> [What the task asks] Tally the lines in the data below in which the word "will" occurs, then give only the total.

Stored items:

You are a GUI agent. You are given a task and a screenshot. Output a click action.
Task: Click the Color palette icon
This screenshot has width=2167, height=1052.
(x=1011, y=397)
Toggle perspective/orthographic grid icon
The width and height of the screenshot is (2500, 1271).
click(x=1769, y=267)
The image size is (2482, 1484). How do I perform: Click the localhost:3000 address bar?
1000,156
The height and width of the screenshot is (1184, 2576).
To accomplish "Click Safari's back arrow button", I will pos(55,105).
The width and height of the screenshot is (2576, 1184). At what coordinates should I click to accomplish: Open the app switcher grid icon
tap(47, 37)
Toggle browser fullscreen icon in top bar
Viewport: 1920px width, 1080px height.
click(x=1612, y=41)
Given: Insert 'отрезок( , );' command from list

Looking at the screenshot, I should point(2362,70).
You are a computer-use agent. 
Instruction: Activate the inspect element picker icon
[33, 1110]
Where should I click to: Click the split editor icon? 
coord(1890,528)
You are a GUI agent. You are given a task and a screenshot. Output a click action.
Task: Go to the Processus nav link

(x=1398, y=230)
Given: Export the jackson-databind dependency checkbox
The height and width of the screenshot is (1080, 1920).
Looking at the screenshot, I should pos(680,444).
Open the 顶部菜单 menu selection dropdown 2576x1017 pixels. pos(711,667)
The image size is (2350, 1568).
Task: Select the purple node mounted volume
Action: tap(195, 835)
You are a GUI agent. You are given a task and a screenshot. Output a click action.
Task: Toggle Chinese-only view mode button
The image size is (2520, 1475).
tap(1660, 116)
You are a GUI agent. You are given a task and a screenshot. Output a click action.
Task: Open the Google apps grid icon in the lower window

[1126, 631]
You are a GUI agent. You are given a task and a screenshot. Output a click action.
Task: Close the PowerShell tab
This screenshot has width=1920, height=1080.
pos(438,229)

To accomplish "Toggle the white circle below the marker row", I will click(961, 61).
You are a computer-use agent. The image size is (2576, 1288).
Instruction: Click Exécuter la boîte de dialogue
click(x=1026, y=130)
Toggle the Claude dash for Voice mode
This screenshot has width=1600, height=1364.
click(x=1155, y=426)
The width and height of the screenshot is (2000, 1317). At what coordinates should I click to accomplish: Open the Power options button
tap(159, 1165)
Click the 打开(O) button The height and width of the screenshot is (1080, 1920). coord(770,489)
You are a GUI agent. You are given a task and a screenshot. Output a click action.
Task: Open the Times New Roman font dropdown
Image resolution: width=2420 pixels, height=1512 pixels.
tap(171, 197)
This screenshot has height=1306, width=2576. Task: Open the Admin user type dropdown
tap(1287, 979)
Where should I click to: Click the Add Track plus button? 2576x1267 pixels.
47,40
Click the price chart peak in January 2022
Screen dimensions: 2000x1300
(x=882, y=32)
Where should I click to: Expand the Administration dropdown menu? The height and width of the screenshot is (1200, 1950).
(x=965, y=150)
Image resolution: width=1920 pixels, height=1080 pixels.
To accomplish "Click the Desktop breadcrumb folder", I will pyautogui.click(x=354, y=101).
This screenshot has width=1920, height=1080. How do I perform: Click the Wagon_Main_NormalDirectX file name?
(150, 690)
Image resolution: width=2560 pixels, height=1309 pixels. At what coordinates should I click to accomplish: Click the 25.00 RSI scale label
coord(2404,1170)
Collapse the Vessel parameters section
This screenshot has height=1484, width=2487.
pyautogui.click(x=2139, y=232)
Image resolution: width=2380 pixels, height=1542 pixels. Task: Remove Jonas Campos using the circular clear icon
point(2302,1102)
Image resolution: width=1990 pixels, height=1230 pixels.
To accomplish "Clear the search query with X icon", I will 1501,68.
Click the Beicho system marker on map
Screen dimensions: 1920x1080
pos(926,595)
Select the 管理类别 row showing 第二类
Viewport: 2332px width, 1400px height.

> [Result of the task] 4